Happy Tuesday! It’s quiet and grey here on the left side of the Bay (well, when facing Oakland — but who isn’t facing Oakland?) — how is it where you are? The birds are waking slowly; I think they’re not quite convinced of daytime yet.
~~ ~~ ~~ ~~ ~~
You know what’s coming up next around Writing Ourselves Whole, right? Everything kicks off the second full week of June: our 8 week workshops (Write Whole for women survivors of sexual violence — this one’s about fully registered — and Declaring Our Erotic, open to LGBT/SGL/queer folks of all genders) and the next Writing the Flood, on June 18! Got some resolutions for Pride month around being truer to your fierce, creative self? Come join us!
~~ ~~ ~~ ~~ ~~
This morning I’m thinking about listening — and, of course, puppies. I’m learning to listen to Sophie, just like she’s learning to listen to me. We are practicing hearing each other, testing out what happens when we do. She communicates differently from other dogs that I’ve lived with, at least so far. There’s a way in which she’s been both herself and an instantiation of the other dogs in my life, all at the same time, since she’s been living with us — and slowly, as I get to know her better, as she herself becomes more known to me, that sense of being a representation or a placeholder for another animal begins to fade. I can hear her better for herself, just as she is, rather than listening for how my other dogs used to communicate with me. This is a moment to moment practice, and it’s both exhausting and wonderful.

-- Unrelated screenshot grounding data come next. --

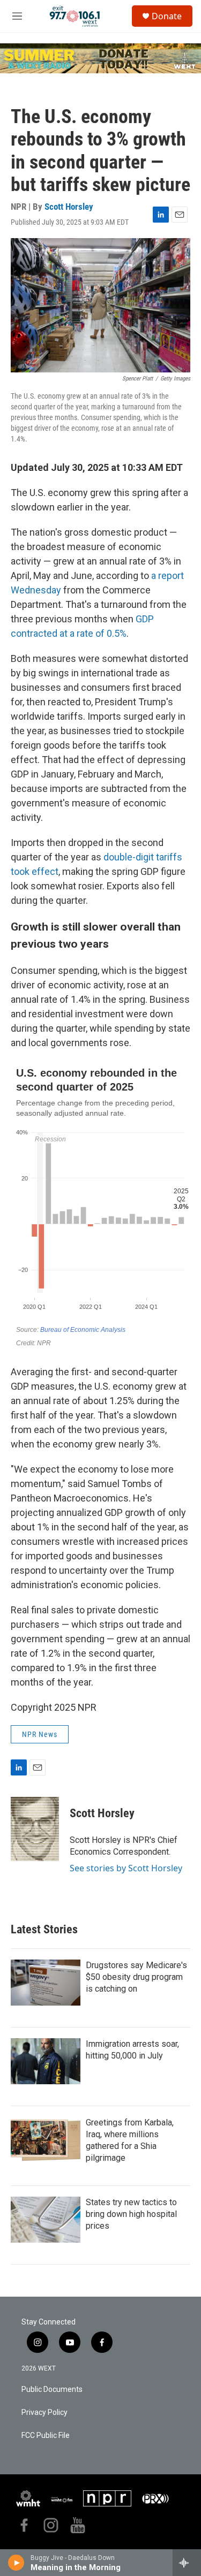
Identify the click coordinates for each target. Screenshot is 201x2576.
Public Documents (52, 2390)
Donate (167, 16)
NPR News (39, 1734)
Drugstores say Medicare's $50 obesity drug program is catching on (136, 1977)
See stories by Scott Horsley (126, 1868)
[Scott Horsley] (35, 1829)
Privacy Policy (44, 2413)
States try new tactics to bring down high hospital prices (131, 2214)
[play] (16, 2562)
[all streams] (187, 2562)
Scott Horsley (68, 206)
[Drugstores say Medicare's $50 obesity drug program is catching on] (45, 1983)
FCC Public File (45, 2436)
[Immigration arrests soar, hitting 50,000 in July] (45, 2061)
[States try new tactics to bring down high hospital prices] (45, 2220)
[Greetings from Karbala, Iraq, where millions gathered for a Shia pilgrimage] (45, 2140)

Don’t we have to do this all the time, with animals, yes, but with people, too? You remind me of someone I used to know, and so it takes me awhile to quit expecting you to act and sound like them; it takes me awhile to really listen to you: to how you speak, to how you act, to how your youness manifests in the world.
And then, of course, there’s the learning, the every-day practice, of learning to listen to self — and the work required to become gentle enough to say yes to deep self longings.
This weekend, at the Reclaiming Our Erotic Story workshop, we did this exercise: Begin writing from the phrase, “If I listened to my body…”
And if you want to take some time with this one this morning, 10 or 15 minutes, remember to change up those pronouns if that makes the prompt more interesting for you: if he listened to his body, if she listened to hers, if you listened to her body, etc…
This was my response during the write:
If I listened to my body, this wreckage would begin to pool away, would slim first heavy then thinning from my shoulders, all the iron bars would falter, then break — if I listened. If I stepped aside, traded ears for armor, if I took the stories in. If I let you ask in all your nighttime longing and I shut aside the worry, the need to sleep or work, the heavy heartbreak or old aches that every relationship accumulates like jewelry, if I closed those thoughts into a warm room with iced tea and good conversation, if I just listened to the quick thud of my heart in my belly, the soft pearling beginning beneath and between, would yes slip more easily from my lips? If I could nuance my way through old panic and just let the body live its now, just here have your skin and mine speaking in filamented blessings, if yes were not tangled in a thicket of terrible history, if I weren’t still so glossed by the anvil glamour of no, would we ride hard and fast into more muscle-achey mornings, would I have more days when I had to keep a scarf around my neck at work?
If I listened, there would be more massage and dance — and don’t I slip into the passive voice there — because who would put on the tall shoes and take those steps on behalf of this one brave and resilient body, whose scars lie invisible and brazen in her underbelly and along her breasts? This body, who wrestles deep with every angry wind, this tenacious tired body who has been strung up like a live wire on red velvet alert for so many years and now would just like to recede into something like mo(u)rning and good rest, into something like day — this body, that carries pleasure in her cervices like it belongs there, this body with the taste of chocolate and bitter greens between the teeth, and the taste of salt and moon everywhere else, this body with its tensions and knots, this body is screaming is howling just wants me to put down my book and listen, like a little sister: play with me. And what keeps me from saying yes? What breaks open like a geode when I do — glittery, dusty, unfathomably faceted, and unable to close up again?
Thanks for all the times you keep listening, to the hard stuff inside and even, yes, to the easy, gorgeous, fun stuff. Thanks for your strong, knowing words.